Hans Boskamp (Holscher)
7-5-1932 Rotterdam
22-3-2011
clubs: |
|
Ajax Amsterdam, DWS/A Amsterdam |
interlands: |
|
4 x 1952 t/m 1954 |
International nummer 335 staat in de KNVB-boeken vermeld als J.H.G. Boskamp. In werkelijkheid gaat het om Hans Holscher. Toen hij zich, kort na de verhuizing van Rotterdam naar Amsterdam, als jongen van tien jaar aanmeldde bij Ajax, gebruikte de kleine Hans al de toneelnaam van zijn vermaarde vader Johan Boskamp.
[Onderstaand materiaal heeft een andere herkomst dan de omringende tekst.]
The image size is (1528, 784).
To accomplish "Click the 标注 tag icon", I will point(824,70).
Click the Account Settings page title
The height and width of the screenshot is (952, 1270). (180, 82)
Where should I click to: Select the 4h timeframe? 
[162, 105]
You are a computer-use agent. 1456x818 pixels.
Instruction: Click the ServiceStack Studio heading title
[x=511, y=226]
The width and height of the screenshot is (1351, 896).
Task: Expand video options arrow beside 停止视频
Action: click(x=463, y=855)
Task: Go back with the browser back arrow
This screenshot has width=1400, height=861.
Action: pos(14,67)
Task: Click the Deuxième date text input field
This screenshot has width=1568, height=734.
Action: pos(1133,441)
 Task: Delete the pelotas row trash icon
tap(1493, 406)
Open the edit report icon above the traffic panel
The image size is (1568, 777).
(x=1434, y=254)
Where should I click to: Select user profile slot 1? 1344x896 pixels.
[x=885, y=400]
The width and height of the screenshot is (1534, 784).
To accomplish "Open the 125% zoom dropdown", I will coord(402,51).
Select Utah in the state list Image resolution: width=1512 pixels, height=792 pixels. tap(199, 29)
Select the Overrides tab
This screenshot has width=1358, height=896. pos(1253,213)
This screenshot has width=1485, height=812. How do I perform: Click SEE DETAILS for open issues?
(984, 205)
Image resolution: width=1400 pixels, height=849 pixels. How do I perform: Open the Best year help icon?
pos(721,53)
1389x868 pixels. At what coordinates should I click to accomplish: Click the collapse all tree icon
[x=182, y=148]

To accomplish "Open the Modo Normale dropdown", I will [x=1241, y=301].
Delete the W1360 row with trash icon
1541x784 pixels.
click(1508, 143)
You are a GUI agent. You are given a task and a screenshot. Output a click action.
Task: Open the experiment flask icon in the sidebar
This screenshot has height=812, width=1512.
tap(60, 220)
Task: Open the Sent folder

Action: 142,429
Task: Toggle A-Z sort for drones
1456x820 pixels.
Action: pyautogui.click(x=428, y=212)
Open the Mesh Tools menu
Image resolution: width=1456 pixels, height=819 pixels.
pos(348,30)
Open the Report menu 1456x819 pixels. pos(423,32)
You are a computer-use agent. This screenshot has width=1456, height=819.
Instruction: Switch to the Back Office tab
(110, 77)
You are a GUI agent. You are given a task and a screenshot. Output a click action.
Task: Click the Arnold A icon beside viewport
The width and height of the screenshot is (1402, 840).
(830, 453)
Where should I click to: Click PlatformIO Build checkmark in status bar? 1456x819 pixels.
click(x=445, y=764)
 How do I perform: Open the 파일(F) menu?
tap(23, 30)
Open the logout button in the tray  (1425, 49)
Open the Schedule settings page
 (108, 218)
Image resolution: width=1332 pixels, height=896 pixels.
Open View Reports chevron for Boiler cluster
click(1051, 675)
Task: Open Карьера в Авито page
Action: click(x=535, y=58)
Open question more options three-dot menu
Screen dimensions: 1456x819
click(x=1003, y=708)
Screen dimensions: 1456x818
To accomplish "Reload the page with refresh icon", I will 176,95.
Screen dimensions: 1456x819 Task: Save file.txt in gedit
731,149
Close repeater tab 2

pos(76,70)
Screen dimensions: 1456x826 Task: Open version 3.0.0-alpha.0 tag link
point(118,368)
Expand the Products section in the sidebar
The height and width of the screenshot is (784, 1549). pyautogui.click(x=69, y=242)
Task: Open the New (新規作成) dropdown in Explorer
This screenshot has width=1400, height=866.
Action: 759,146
In 1960 werd hij acteur. Hij heeft een aantal voorstellingen met zijn vader gespeeld in het bekende toneelstuk Potasch en Perlemoer, toen de vaste hoofdrolspeler Johan Kaart zijn heup gebroken had. Het toneelstuk werd bovendien door Hans Boskamp geproduceerd. Ook heeft hij meegewerkt aan bekende films en televisieseries, zoals Floris, Sil de Strandjutter, Turks Fruit, Oppassen!!!, Ja zuster, nee zuster, De bende van hiernaast, Drie is teveel en Een fijn span. In 1994 vertolkte hij de rol van Vader Doolittle in de musical My Fair Lady.
In mei 2008 werd bekend dat Hans Boskamp ernstig ziek was; hij had de streptokokkenbacterie opgelopen.
Boskamp was ook als voetballer een creatieve jongen. ‘Schauspieler’ noemde bondscoach Elek Schwartz hem. Boskamp was van oorsprong linksbuiten, maar bij Ajax zette trainer Jack Reynolds de 18-jarige Boskamp linksback. Tot verdriet van Ajax koos hij in 1954 voor de profclub Amsterdam. In het Olympisch Stadion ging hij later mee in het fusieproduct DWS/A. Ook toen werd hij nog enkele keren geselecteerd voor Oranje, maar aan spelen kwam hij nooit meer toe.
In 1957 werd even gevreesd voor zijn leven toen hij tijdens DWS/A-MVV in botsing kwam met Jo Toennaer. Een oogkas was verbrijzeld en botsplinters zaten tot op enkele millimeters van zijn hersenen. Drie maanden later voetbalde Boskamp weer.
Boskamp vertelde altijd dat hij de record-reserve van het Nederlands elftal was. In totaal zelfs 48 keer. Bij zijn jubileum in 1960 te Praag - voor de veertigste keer reserve - werd in het Yalta-hotel zelfs een feestje georganiseerd. In werkelijkheid was Boskamp welgeteld zeven keer reserve bij Oranje: drie maal in 1954, twee maal in 1956 en twee maal in 1960. In zijn flamboyante leven had de Barlaeus-gymnasiast uiteenlopende beroepen als kastelein, semi-beroepsvoetballer, hoekman op de Amsterdamse beurs, zanger, acteur en adjunct-directeur van de platenmaatschappij Bovema.